Piper is a fast, lightweight, offline neural TTS system developed by the folks at Nabu Casa (the people behind Home Assistant’s cloud service, ironically). It’s written in C++, uses ONNX models, and runs startlingly well on low-power hardware.

Why Piper is great:

Runs fast on a Raspberry Pi 4. Like, actually fast. Not “go make a coffee” fast — real-time fast.
Models are small. Typical voices are 40–130MB depending on quality. Your 8GB Pi is not crying.
ONNX runtime means no Python dependency hell. It just works.
Large model library: English, German, French, Spanish, Chinese, and many more. Multiple voice styles per language.
Single binary + model file = genuinely simple deployment.
First-class Home Assistant support via the Wyoming protocol.

What Piper is not:

Piper isn’t trying to fool anyone into thinking they’re talking to a human. The voices are clean and natural, but they’re neural TTS voices — not voice clones of your nan. It’s expressive enough for home automation announcements, audiobook reading, or accessibility tools. It’s not trying to win an Oscar.

Running Piper with Docker

The official Piper Docker image is tiny and painless:

docker run --rm \
  -v /path/to/models:/data/models \
  rhasspy/wyoming-piper \
  --voice en_US-lessac-medium

That’s it. That’s the whole thing. It exposes a Wyoming protocol endpoint that Home Assistant can talk to natively.
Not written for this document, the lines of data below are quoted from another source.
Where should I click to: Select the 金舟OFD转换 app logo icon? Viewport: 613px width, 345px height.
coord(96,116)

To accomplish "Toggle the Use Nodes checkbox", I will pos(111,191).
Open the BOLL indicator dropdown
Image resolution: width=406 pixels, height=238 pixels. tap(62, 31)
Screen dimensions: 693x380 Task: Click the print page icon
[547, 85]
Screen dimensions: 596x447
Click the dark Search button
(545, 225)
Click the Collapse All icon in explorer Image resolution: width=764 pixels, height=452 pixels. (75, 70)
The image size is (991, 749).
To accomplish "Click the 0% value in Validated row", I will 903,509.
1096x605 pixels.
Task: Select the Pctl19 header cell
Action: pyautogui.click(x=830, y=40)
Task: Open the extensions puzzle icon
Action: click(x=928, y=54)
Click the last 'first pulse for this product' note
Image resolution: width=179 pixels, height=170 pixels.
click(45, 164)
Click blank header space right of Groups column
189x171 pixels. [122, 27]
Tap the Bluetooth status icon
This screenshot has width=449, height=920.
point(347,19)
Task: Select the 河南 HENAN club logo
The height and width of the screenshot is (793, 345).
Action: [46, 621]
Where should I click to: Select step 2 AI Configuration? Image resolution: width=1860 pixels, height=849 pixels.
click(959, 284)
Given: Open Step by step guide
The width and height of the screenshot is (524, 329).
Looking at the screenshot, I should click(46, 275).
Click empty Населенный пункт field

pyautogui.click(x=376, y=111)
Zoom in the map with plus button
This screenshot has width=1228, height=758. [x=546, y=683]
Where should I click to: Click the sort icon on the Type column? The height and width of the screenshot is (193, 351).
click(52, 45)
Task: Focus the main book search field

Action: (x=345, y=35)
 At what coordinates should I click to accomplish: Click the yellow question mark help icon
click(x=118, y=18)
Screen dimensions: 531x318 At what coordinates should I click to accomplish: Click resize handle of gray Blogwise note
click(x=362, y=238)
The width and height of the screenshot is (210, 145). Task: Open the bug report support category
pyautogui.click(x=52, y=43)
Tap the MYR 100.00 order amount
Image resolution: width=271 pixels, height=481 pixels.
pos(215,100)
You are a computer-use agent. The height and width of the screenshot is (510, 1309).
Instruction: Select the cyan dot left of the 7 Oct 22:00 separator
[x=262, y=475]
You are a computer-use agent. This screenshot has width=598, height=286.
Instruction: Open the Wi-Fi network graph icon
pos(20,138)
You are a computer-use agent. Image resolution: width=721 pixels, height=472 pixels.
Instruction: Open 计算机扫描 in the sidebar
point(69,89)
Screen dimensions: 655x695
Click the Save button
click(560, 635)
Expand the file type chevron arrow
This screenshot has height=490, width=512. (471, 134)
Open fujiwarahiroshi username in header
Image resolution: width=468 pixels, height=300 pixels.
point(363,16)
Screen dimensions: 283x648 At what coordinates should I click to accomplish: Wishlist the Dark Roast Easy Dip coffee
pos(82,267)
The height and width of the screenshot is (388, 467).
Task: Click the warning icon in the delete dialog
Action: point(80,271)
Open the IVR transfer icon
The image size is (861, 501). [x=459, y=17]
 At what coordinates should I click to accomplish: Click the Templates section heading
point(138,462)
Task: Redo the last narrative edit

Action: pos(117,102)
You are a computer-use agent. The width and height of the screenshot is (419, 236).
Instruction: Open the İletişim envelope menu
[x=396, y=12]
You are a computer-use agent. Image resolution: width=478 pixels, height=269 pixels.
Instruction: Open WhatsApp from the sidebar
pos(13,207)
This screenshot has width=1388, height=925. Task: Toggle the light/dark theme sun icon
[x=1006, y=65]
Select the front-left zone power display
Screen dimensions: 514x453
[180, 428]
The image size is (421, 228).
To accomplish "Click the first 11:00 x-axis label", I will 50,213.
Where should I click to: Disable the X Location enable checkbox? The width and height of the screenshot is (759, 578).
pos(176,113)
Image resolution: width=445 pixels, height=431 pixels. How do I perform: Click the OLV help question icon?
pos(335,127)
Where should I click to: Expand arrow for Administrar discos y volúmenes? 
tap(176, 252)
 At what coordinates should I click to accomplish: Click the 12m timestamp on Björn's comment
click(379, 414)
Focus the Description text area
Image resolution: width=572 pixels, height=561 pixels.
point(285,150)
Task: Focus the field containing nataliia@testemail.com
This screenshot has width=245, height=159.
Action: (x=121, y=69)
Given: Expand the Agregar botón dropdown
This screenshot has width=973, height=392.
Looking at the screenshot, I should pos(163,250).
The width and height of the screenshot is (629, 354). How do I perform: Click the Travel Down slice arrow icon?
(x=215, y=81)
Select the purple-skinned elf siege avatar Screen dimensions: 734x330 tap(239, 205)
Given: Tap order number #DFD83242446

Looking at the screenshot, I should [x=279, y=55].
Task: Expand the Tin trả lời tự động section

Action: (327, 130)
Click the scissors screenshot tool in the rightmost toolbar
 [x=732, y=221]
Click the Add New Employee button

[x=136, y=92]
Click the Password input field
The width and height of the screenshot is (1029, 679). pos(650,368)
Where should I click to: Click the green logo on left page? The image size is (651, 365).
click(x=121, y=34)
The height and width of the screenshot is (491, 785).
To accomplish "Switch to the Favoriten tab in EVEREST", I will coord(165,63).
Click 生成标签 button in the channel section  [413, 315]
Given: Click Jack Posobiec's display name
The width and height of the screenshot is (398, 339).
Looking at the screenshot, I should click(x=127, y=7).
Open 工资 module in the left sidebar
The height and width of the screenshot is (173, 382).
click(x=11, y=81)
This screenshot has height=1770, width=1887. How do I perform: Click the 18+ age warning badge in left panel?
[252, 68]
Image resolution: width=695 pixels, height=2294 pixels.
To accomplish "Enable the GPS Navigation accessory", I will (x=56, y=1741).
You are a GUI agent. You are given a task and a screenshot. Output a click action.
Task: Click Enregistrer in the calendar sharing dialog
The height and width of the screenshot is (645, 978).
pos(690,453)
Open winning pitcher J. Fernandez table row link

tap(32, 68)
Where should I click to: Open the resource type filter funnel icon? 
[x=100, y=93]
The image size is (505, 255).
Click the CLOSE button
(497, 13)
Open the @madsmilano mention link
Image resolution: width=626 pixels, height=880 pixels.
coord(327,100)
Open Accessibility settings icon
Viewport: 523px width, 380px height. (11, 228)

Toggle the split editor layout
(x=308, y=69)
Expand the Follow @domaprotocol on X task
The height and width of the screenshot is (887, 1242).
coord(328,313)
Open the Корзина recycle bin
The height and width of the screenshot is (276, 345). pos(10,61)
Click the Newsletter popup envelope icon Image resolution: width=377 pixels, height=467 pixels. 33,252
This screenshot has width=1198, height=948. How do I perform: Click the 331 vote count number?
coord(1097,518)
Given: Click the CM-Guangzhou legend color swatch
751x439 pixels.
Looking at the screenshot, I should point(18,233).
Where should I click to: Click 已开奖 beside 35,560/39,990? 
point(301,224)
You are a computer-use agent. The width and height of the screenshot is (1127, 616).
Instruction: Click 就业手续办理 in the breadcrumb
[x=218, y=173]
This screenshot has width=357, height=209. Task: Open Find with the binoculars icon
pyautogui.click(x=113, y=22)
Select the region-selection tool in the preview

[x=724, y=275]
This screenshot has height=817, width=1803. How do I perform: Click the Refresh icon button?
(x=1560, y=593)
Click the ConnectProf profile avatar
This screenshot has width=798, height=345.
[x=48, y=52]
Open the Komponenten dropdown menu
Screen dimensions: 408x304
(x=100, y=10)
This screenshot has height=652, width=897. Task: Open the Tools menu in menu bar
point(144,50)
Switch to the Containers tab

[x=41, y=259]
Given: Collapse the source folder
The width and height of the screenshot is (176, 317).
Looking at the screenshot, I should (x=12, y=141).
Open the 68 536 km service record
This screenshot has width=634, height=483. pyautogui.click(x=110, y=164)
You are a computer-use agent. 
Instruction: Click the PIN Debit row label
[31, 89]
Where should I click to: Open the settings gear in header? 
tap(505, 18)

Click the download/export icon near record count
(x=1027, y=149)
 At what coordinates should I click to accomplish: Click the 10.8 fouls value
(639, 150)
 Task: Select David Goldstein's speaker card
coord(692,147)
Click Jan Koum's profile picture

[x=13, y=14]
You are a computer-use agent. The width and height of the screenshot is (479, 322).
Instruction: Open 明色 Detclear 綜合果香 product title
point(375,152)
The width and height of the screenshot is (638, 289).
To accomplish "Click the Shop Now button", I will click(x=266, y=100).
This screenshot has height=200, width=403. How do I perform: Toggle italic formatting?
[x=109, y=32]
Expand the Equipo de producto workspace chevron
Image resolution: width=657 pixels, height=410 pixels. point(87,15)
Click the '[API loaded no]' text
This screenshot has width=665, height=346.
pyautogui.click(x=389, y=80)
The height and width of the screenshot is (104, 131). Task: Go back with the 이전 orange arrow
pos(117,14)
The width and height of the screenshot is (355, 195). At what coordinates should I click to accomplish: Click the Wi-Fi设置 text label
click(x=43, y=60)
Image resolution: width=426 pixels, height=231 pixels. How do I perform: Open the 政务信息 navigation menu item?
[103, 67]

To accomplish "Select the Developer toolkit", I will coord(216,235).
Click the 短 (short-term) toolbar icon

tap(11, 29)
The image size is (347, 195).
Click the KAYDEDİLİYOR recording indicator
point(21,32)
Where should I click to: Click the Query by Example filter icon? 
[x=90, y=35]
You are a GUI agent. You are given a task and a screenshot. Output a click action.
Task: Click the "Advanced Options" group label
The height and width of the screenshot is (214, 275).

If you want to use Piper directly from the command line:

docker run --rm -i \
  -v /path/to/models:/data/models \
  rhasspy/wyoming-piper \
  --voice en_US-lessac-medium \
  --output-raw \
  | aplay -r 22050 -f S16_LE -c 1

Pipe in text, get audio out. Absurdly simple.

Docker Compose for Piper

services:
  piper:
    image: rhasspy/wyoming-piper
    restart: unless-stopped
    ports:
      - "10200:10200"
    volumes:
      - ./piper-models:/data/models
    command: --voice en_US-lessac-medium --uri tcp://0.0.0.0:10200

Home Assistant Integration

In Home Assistant, go to Settings > Devices & Services > Add Integration and search for Wyoming Protocol. Point it at your Piper container’s IP and port 10200. Done. You now have local TTS that works when your internet is down, when AWS is having a bad day, or when you just don’t want Amazon knowing your washing machine schedule.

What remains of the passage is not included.